How many lines of the entries hold the string "computer"? Reply with the number alone.

Items from a dataset:
:::::

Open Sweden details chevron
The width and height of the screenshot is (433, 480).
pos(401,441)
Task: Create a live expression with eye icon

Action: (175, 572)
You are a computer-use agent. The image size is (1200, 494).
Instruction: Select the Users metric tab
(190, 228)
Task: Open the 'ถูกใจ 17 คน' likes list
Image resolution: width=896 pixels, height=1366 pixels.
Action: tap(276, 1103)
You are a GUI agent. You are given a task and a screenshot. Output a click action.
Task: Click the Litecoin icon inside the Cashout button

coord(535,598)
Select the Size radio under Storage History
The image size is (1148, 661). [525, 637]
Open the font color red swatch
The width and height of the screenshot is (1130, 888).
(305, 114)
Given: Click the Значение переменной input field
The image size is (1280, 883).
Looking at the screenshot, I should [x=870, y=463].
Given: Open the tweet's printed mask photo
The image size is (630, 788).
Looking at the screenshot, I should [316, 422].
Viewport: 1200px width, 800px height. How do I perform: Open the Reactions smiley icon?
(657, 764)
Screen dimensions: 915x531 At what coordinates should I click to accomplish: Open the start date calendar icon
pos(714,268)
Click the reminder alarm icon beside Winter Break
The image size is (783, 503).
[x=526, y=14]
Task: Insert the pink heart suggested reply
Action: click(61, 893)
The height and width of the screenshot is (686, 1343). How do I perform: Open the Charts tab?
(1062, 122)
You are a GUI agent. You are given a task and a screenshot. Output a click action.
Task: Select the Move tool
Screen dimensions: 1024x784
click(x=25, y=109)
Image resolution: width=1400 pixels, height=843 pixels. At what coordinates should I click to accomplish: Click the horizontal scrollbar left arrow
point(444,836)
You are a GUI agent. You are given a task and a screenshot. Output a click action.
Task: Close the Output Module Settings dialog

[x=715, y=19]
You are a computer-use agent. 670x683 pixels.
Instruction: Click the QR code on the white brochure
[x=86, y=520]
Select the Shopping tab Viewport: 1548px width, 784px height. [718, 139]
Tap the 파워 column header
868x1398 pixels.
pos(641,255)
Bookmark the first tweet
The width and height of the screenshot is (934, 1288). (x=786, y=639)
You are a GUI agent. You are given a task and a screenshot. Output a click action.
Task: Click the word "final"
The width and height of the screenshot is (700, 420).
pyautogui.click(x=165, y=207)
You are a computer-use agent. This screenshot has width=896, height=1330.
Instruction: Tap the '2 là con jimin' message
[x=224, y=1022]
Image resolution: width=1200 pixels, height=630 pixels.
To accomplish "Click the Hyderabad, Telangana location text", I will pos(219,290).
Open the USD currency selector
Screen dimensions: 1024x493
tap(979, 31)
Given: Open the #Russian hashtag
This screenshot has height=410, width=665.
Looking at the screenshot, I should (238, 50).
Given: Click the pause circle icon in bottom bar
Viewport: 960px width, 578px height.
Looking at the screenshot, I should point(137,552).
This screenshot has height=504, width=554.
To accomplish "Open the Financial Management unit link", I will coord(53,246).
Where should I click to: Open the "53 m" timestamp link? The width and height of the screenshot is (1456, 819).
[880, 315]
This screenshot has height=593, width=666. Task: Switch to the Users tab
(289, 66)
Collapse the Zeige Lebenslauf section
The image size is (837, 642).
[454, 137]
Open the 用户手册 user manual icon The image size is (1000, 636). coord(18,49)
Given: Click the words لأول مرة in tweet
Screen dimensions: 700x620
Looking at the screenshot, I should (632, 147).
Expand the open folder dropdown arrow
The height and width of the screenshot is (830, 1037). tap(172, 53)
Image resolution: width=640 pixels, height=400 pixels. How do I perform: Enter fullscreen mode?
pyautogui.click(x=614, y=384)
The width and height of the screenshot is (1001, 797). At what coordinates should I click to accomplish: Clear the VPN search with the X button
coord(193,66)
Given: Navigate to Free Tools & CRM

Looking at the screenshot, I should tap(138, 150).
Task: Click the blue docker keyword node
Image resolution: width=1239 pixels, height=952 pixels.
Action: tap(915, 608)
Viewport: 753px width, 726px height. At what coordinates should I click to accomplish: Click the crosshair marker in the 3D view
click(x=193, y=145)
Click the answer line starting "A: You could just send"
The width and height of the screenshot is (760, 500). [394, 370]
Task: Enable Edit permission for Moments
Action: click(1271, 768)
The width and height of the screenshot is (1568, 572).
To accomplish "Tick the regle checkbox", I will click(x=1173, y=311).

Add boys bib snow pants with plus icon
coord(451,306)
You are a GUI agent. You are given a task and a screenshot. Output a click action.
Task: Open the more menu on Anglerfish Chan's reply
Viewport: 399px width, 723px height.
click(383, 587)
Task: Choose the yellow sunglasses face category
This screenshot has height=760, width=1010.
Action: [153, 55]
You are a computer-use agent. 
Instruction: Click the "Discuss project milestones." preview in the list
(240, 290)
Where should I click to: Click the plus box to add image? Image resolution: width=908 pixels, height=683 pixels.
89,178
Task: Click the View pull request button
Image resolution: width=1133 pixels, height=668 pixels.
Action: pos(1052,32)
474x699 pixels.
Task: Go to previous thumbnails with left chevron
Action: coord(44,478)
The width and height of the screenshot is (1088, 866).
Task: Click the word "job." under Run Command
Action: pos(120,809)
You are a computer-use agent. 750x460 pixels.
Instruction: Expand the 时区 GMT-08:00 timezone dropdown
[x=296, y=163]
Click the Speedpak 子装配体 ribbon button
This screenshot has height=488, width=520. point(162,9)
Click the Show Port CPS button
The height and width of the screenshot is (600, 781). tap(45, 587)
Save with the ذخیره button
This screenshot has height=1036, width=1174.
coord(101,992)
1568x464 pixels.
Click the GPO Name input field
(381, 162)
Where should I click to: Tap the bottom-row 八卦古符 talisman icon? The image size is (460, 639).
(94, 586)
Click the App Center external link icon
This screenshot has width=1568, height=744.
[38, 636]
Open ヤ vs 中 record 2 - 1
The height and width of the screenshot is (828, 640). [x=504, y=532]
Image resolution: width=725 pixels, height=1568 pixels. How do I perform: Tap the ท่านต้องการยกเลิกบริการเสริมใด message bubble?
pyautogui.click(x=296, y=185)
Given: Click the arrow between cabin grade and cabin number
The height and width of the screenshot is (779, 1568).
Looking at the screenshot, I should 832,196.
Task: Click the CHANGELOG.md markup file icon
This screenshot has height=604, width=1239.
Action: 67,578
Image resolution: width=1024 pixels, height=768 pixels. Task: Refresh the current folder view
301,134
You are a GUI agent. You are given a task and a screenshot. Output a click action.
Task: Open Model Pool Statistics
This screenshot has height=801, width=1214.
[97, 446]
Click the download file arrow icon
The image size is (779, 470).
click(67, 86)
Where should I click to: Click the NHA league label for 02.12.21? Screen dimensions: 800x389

:::::

SOLVED PROBLEM:
5